> **Task to carry out**:
Report each line of the entries below that has the word "computer" in it.

[Data excerpts]
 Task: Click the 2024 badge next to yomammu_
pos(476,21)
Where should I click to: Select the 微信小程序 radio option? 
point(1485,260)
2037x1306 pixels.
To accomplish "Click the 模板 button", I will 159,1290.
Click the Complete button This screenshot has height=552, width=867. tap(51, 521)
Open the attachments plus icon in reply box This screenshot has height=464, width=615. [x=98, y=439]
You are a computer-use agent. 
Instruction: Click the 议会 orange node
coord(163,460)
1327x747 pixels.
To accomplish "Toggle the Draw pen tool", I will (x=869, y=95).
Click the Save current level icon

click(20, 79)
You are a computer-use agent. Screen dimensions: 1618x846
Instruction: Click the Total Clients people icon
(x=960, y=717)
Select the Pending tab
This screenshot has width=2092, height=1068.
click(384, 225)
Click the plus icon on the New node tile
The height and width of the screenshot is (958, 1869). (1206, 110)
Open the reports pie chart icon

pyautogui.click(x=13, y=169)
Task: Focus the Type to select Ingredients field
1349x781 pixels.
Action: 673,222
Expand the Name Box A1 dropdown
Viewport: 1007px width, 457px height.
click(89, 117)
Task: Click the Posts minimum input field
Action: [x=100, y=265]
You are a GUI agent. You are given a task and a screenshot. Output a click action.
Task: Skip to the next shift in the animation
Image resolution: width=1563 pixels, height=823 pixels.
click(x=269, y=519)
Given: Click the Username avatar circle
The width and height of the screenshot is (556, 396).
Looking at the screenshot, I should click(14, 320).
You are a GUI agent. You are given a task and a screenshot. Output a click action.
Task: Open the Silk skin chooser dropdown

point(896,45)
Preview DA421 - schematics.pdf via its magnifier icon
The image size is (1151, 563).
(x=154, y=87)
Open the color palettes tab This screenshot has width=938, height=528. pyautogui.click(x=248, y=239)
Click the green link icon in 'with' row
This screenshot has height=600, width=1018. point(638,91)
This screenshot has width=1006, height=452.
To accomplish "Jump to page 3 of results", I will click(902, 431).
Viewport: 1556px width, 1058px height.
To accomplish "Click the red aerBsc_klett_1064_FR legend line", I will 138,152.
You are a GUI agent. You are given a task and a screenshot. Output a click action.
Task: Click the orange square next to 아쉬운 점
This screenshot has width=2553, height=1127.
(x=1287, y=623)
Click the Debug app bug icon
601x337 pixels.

> **Response box**:
You are a computer-use agent. 
You are a computer-use agent. Screen dimensions: 1618x846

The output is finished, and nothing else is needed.